Durup bir düşünün, hangi partinin veya hangi siyasetçinin söylediğine gözü kapalı inanabiliyoruz.
Maalesef, artık siyasi partiler de büyük firmalar da hatta her birimiz kendi çapımızda algı operasyonları ile muhatap olduğumuz herkese yalan söylüyoruz.
Bu ne kadar korkunç bir şey biliyor musunuz?
Bir toplumda hiç kimsenin söylediğine inanmayacak bir duruma gelmek, zifiri karanlıkta yaşamak demektir.
Bir toplumun temeline dinamit koymak demektir.

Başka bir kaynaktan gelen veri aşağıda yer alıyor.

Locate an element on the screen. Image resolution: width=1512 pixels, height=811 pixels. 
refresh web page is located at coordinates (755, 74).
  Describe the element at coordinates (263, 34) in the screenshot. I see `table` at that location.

Lütfen gelin iş işten geçmeden bu yanlıştan dönelim. Özellikle siyasi partiler, halka doğru bilgiyi ulaştırmakla yükümlü gazeteler, televizyonlar, gazeteciler…
Şu algı yönetimi denilen tuzağa düşmeyin… Tanıtım yapmayı, halkla ilişkileri; yalanlarla olmayanı varmış gibi göstermekle karıştırmayın…
Ben bu ülkede bir şey duyduğumda, duyduğum şeyin içinde bir gıdım da olsa doğruluk bulunduğunu bileyim isterim.